A note on the theory of fast money flow dynamics
Andrey Sokolov, Tien Kieu, Andrew Melatos

TL;DR
This paper critiques the gauge theory of fast money flow dynamics, showing that its parameter choices lead to unrealistic oscillations and unstable behavior in modeling short-term currency and stock price movements.
Contribution
It provides a critical analysis of the fast money flow dynamics theory, highlighting issues with parameter selection and stability that challenge its practical applicability.
Findings
Parameter choices cause sinusoidal oscillations inconsistent with empirical data.
Predicted dynamics are often unstable, leading to exponential divergence or collapse.

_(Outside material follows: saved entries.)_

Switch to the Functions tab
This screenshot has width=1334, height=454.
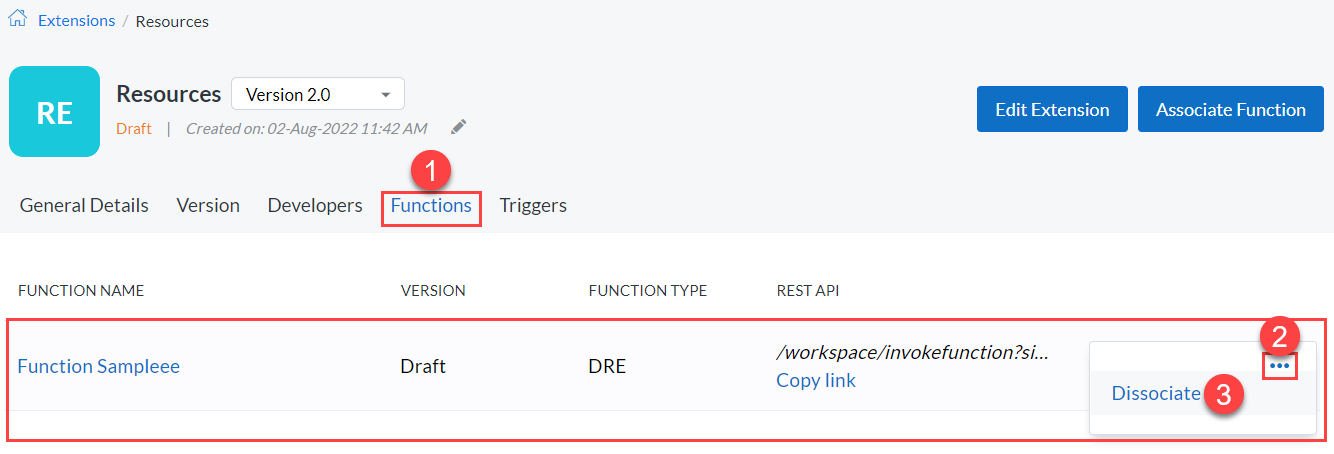point(431,205)
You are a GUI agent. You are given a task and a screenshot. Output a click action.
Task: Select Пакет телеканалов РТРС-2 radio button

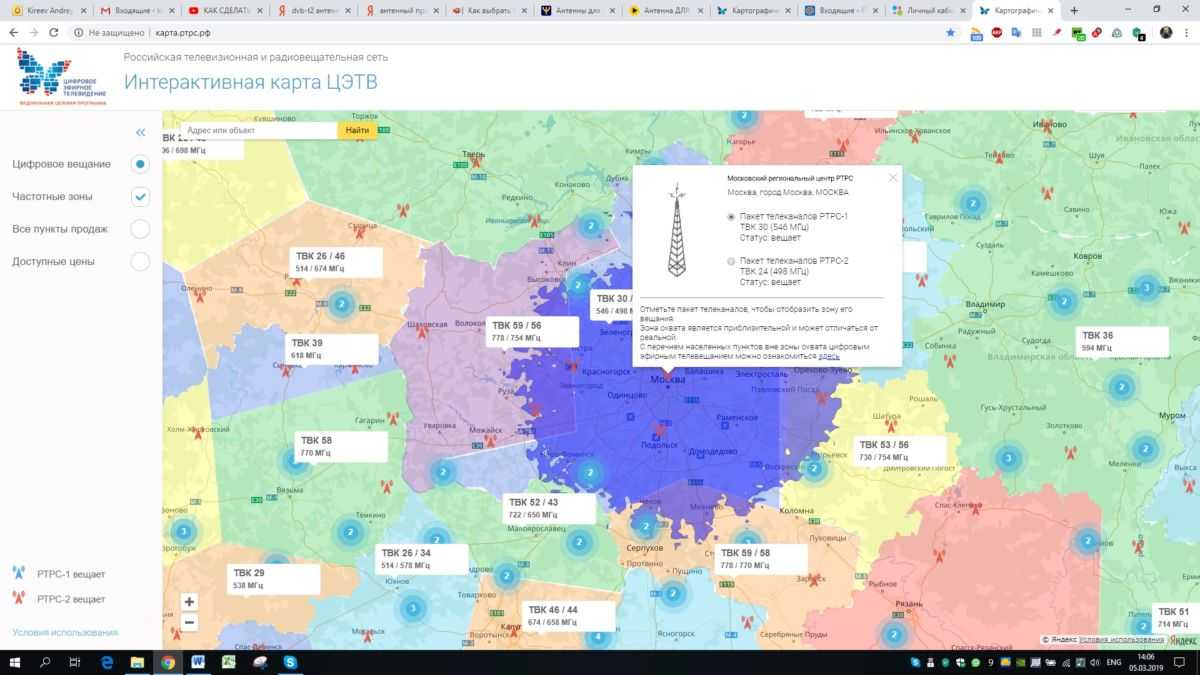[x=731, y=261]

The theory's assumptions may not hold in realistic market conditions.
Abstract
The gauge theory of arbitrage was introduced by Ilinski in [arXiv:hep-th/9710148] and applied to fast money flows in [arXiv:cond-mat/9902044]. The theory of fast money flow dynamics attempts to model the evolution of currency exchange rates and stock prices on short, e.g.\ intra-day, time scales. It has been used to explain some of the heuristic trading rules, known as technical analysis, that are used by professional traders in the equity and foreign exchange markets. A critique of some of the underlying assumptions of the gauge theory of arbitrage was presented by Sornette in [arXiv:cond-mat/9804045]. In this paper, we present a critique of the theory of fast money flow dynamics, which was not examined by Sornette. We demonstrate that the choice of the input parameters used in [arXiv:cond-mat/9902044] results in sinusoidal oscillations of the exchange rate, in conflict with the…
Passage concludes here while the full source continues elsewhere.